[Rosemondt, Godschalk Roesmont]
ROSEMONDT (Godschalk Roesmont), geb. te Eindhoven omstreeks 1480, uit een gegoede familie, overl. te Leuven 5 Dec. 1526, studeerde aldaar in de pedagogie de Valk, toen hij bij de promotie der philosophie 1502 de derde plaats behaalde. Bij het begin zijner godgeleerde studie ging hij in het college van den H. Geest wonen, maar werd spoedig teruggeroepen naar de Valk om de philosophie te onderwijzen. 1509 werd hij aanvaard in den raad der universiteit. Nog slechts licenciaat werd hij opgenomen in het ‘stricte college’ der faculteit der theologie 1 Oct. 1515, nadat hij de kanunnikdij verkreeg afgestaan door den professor Crabbe. Het volgend jaar behaalde hij den doctorstitel en 1520 werd hij tot rector der universiteit gekozen en als zoodanig verwelkomde hij den Keizer bij zijn bezoek aan Leuven. De uitvoerders van het testament van paus Adrianus VI benoemden hem 8 Nov. 1524 tot president van het college, opgericht in het huis van den overleden paus, die zijn raadsman was geweest. Hij bestuurde het tot zijn dood. Tevens was hij bestuurder der zusters van het leuvensche gasthuis, waar hij begraven werd. Zijn grafschrift, thans verdwenen, is vermeld bij Paquot, Biogr. Nat. en Grand Théatre Sacré de Brab. I, 131-132. Hij stond bekend als een welsprekend prediker. Tot onderrichting en stichting gaf hij een zevental volksboekjes uit in de nederlandsche taal, meermalen herdrukt. Dr. de Vreese geeft een nauwkeurige en uitgebreide lijst van deze werkjes in Biogr. Nat. Een latijnsch werkje van Rosemondt Confessionale behelst gewaagde stellingen over de excommunicatio latae sententiae, later weerlegd door paus Benedictus XIV. Zijne werkjes trokken niet alleen de aandacht van de bibliografen,
Miraeus, Valerius, Andreas, Foppens, le Long, Moes, Amsterdamsche Boekdrukkers, Nijhoff, Bibliographie de la Typogr. Néerl. 1500-1540, maar ook van andere schrijvers zooals A. Troelstra, De toestand der catechese in Nederland gedurende de voor-reformatische ceuw (Gron. 1901); D.C. Tinbergen, Des Coninx Summe (Gron. 1900) 156-160, 181; Pijper, Gesch. der Boete en Biecht in de Christelijke Kerk (Haag 1908) II, 311-316.

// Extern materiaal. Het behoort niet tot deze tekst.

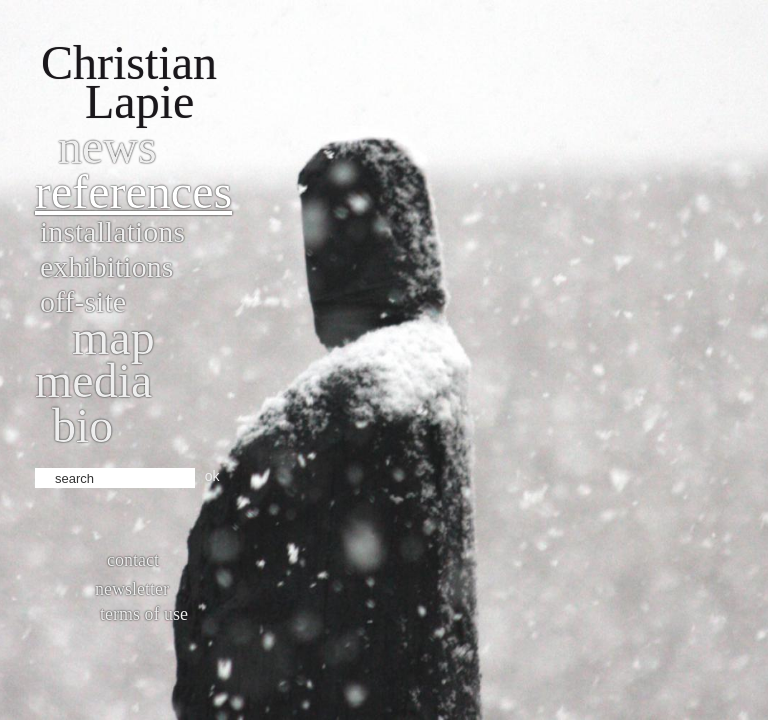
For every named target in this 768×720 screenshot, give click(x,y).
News (107, 146)
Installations (112, 231)
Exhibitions (106, 266)
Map (113, 337)
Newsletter (132, 589)
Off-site (83, 301)
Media (93, 380)
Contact (133, 560)
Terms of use (144, 614)
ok (212, 476)
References (133, 191)
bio (82, 425)
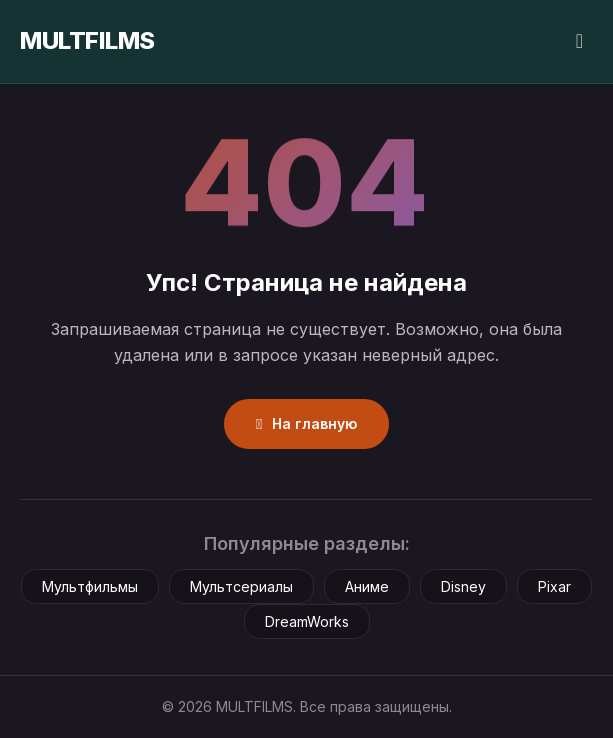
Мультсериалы (241, 586)
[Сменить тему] (579, 41)
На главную (306, 423)
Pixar (554, 586)
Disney (463, 586)
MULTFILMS (87, 40)
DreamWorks (307, 621)
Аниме (367, 586)
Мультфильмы (90, 586)
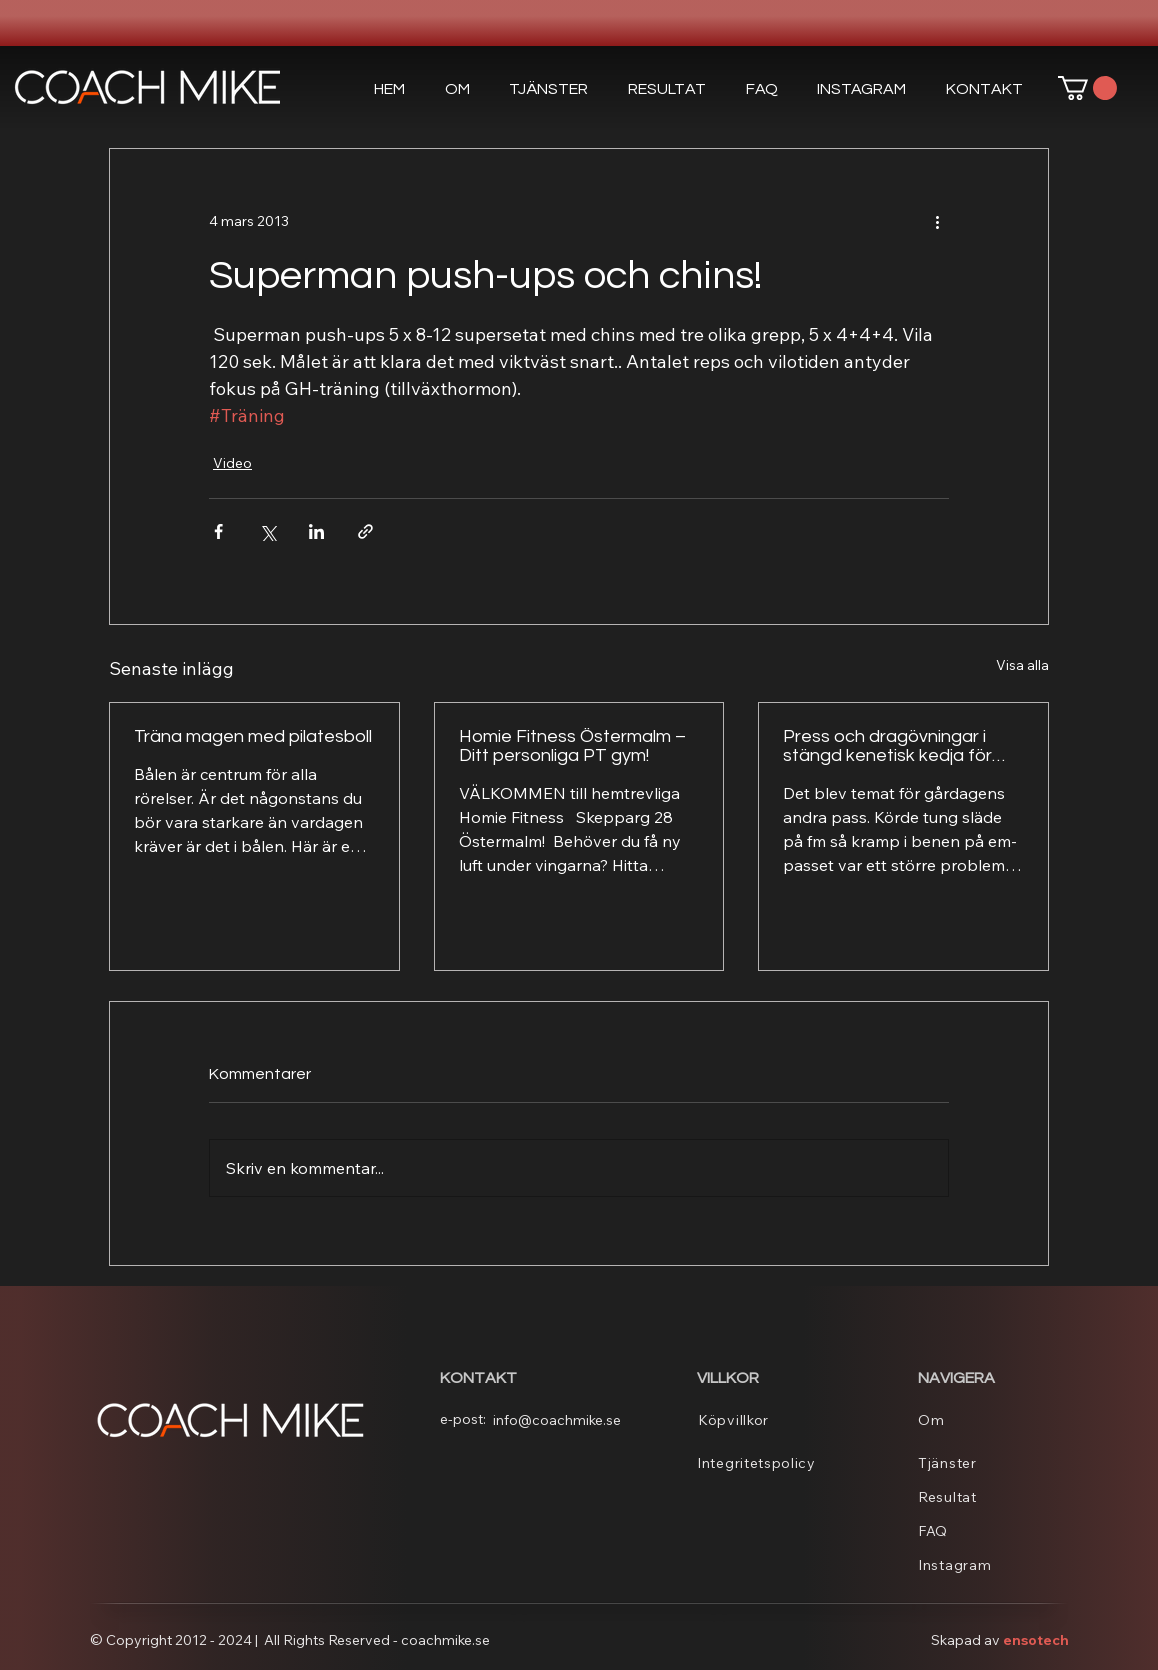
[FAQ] (993, 1531)
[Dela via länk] (365, 531)
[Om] (993, 1420)
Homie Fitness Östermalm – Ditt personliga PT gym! (572, 746)
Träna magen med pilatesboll (253, 736)
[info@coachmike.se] (562, 1420)
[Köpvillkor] (773, 1420)
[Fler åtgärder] (937, 221)
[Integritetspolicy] (772, 1463)
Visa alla (1022, 665)
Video (232, 463)
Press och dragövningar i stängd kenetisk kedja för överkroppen (887, 746)
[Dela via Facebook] (218, 531)
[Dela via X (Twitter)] (267, 531)
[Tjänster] (993, 1463)
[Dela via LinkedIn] (316, 531)
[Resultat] (993, 1497)
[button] (548, 89)
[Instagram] (993, 1565)
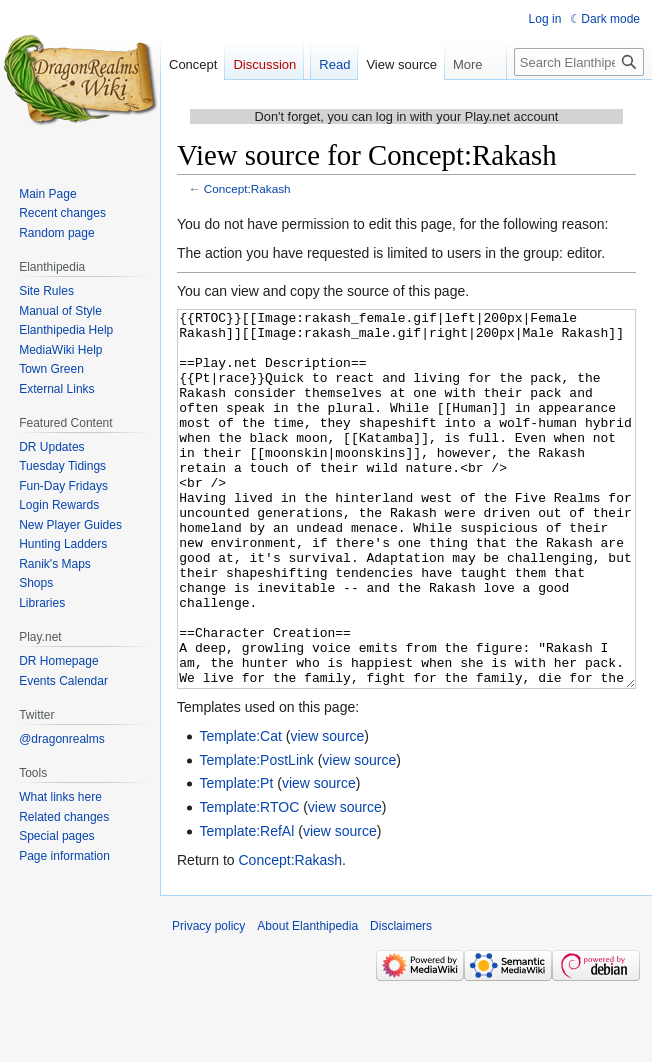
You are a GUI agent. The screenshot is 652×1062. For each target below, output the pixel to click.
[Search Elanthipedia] (579, 62)
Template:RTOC (249, 882)
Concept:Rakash (247, 188)
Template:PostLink (256, 835)
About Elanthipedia (307, 1001)
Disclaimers (401, 1001)
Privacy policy (208, 1001)
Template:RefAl (246, 906)
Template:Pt (236, 858)
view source (327, 811)
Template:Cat (240, 811)
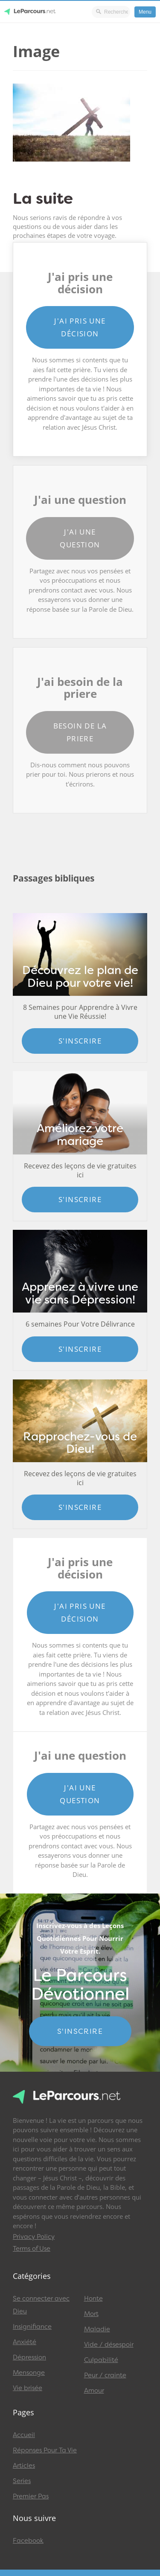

7 Nov. 1519 veroordeelde de theologische faculteit, waaronder Rosemondt, verschillende stellingen van Luther. Als tegenstander haalde hij zich den haat van diens volgelingen op den hals. Rosemondt trad meermalen op als inquisiteur; met R. Tapper en Nic. Coppyn werd hij naar den Haag gezonden om het vonnis over Pistorius uit te spreken. Bij het verhoor zou hij zich volgens het verhaal van Gnapheus met een belachelijke goedmoedigheid aangesteld hebben (P. Fredericq, Corpus Inquisitionis IV, 406). Tegelijk met Luther werd ook Erasmus hevig aangevallen door de leuvensche professoren, vooral door Egmondanus. Driemaal beriep de humanist zich op den rector Rosemondt. Een onderhoud ten huize van Rosemondt tusschen Erasmus en Egmondanus, opdat deze met zijne aanvallen zou ophouden, bleef zonder gevolg. Een drietal brieven van Erasmus aan Rosemondt zijn uitgegeven. Toen hij den dood van Rosemondt bekend maakte aan Joh. de Lasco, schreef deze ‘fuit vir melior quam pro vulgari sorte theologorum.’
Rosemondt liet bij zijn vroegtijdigen dood studiebeurzen na aan het Groot-kollege, het Paus-kollege en een gift aan het leuvensche gasthuis.